Abaküs Yazılım
6. Daire
Esas No: 2018/2737
Karar No: 2021/12058
Karar Tarihi: 03.11.2021

Danıştay 6. Daire 2018/2737 Esas 2021/12058 Karar Sayılı İlamı

T.C.
D A N I Ş T A Y
ALTINCI DAİRE
Esas No : 2018/2737
Karar No : 2021/12058

TEMYİZ EDEN (DAVACI) : …
VEKİLİ : Av. …

KARŞI TARAF (DAVALILAR) : 1- … Belediye Başkanlığı - …
VEKİLLERİ : Av. …
2- … Büyükşehir Belediye Başkanlığı
VEKİLLERİ : Av. …
3- … Genel Müdürlüğü
VEKİLİ : Av. …

İSTEMİN KONUSU : … İdare Mahkemesinin … tarih ve E:…, K:… sayılı kararının temyizen incelenerek bozulması istenilmektedir.

YARGILAMA SÜRECİ:
Dava konusu istem: Antalya İli, Konyaaltı İlçesi, … Mahallesi, … ada, … parsel sayılı taşınmazın imar planında arıtma tesis alanı olarak belirlenmesi nedeniyle, mülkiyet hakkının kısıtlandığından bahisle taşınmazın değerine karşılık 2.789.074,00-TL'nin adli yargıda açılan dava tarihinden itibaren işletilecek yasal faiziyle birlikte ödenmesine karar verilmesi istenilmiştir.
İlk Derece Mahkemesi kararının özeti: Davanın reddi yolundaki İdare Mahkemesi kararının Danıştay Altıncı Dairesinin 13/04/2017 tarih ve E:2016/13299, K:2017/2604 sayılı kararıyla bozulması üzerine, bozmaya uyularak verilen temyize konu kararda; Antalya Büyükşehir Belediye Başkanlığı tarafından verilen 10/11/2016 tarihli ek beyan dilekçesinden söz konusu taşınmazın Antalya Büyükşehir Belediye Meclisinin … tarihli, … , … ve … sayılı kararları ile günübirlik tesis alanı olarak belirlendiğinin anlaşıldığı, dava konusu parselle ilgili olarak, imar planındaki kullanım kararının günübirlik tesis alanı olarak belirlendiği göz önüne alındığında, mülkiyet hakkının süresiz sınırlanması durumunun bulunmadığı sonucuna varıldığı gerekçesiyle davanın reddine karar verilmiştir.
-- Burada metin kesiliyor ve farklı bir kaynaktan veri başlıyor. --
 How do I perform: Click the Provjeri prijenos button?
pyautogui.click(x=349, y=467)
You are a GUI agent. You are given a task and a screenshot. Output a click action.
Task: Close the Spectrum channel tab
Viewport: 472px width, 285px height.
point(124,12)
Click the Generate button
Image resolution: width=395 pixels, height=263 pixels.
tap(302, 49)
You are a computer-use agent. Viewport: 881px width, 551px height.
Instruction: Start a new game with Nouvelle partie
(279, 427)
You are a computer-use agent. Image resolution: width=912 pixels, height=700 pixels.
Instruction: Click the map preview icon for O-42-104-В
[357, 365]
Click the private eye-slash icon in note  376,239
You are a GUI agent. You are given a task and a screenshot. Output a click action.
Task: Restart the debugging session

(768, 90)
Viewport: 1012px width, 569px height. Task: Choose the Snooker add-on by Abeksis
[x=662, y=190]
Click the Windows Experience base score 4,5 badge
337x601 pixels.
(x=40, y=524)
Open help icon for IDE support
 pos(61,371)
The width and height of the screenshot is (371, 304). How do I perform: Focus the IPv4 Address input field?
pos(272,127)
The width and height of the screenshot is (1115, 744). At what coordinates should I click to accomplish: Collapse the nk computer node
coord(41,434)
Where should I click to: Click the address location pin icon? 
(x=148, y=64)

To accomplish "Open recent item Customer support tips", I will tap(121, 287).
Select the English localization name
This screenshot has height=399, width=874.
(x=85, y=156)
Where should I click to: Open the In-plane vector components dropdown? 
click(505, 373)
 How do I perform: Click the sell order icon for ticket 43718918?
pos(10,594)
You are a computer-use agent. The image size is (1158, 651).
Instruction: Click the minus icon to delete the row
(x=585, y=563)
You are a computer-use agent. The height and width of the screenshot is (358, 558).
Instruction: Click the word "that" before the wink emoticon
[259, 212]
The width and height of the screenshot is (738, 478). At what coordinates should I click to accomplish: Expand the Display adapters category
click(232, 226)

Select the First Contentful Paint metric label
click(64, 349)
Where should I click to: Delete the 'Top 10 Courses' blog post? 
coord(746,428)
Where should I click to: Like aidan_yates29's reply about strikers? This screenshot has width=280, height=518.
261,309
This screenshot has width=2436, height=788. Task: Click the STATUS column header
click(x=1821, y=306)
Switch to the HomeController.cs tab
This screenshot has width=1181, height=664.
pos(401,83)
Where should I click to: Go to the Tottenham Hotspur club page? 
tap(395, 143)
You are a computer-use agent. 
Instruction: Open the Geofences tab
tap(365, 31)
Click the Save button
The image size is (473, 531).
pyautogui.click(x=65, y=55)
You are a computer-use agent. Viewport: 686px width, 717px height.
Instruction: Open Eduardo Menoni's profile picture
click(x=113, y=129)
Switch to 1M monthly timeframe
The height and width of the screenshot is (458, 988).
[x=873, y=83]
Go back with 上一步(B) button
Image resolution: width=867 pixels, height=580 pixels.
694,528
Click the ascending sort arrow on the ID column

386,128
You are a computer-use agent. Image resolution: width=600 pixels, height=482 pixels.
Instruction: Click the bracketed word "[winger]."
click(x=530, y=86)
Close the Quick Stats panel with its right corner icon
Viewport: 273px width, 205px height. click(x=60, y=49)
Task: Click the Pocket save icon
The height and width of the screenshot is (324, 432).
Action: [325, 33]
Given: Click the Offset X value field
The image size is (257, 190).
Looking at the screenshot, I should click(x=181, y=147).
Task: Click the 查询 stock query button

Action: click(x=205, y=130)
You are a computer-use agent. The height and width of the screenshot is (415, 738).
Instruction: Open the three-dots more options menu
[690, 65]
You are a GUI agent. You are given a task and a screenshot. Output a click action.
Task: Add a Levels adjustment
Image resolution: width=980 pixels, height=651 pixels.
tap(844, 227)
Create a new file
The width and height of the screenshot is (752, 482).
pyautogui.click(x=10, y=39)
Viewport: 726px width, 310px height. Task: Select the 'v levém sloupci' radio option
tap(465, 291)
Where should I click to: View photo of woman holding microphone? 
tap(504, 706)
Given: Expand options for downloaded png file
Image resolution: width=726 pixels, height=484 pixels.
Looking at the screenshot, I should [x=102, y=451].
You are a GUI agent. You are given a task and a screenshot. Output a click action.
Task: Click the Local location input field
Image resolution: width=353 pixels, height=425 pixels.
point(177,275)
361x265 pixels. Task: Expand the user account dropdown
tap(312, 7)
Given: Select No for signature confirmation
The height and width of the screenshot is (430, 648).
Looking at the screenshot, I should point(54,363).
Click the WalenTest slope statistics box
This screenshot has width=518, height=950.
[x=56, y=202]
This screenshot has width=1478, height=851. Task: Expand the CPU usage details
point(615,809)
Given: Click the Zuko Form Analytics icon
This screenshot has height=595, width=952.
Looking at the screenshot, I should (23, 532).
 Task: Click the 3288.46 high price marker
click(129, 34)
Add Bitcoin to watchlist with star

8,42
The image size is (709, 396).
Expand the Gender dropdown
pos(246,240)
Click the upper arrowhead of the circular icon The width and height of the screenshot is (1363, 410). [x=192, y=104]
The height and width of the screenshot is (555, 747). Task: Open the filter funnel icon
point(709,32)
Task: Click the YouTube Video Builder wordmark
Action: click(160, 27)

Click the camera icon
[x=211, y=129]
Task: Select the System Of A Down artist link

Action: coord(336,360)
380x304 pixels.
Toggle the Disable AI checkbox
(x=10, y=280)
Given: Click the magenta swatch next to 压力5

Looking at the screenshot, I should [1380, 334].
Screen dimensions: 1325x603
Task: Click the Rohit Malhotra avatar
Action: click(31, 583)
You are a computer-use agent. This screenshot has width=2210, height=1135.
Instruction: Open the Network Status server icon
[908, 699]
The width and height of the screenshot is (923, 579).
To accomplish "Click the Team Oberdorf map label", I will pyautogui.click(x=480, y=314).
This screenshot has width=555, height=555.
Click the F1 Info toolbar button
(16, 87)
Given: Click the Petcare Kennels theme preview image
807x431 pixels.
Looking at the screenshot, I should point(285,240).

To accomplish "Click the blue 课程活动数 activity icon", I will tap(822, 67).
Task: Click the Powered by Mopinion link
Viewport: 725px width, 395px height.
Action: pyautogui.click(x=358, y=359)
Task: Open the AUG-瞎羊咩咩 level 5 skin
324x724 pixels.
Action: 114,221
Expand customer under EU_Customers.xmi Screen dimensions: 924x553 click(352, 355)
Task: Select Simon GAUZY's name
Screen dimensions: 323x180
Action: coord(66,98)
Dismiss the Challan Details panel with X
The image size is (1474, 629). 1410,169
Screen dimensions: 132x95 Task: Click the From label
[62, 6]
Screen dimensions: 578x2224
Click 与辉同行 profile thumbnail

TEMYİZ EDENİN İDDİALARI : Davacı tarafından, dava açıldıktan sonra imar planında değişiklik yapıldığı, davanın açıldığı tarihteki fiili ve hukuki duruma göre karar verilmesi gerektiği, tazminattan kurtulmaya yönelik plan değişikliği yapıldığı, yargılama giderleri ve vekalet ücreti davacıya yüklenerek davacının cezalandırıldığı, davanın açılmasına davalının sebebiyet verdiği, davanın açıldığı tarihte taşınmazın arıtma tesis alanında kaldığı ileri sürülmektedir.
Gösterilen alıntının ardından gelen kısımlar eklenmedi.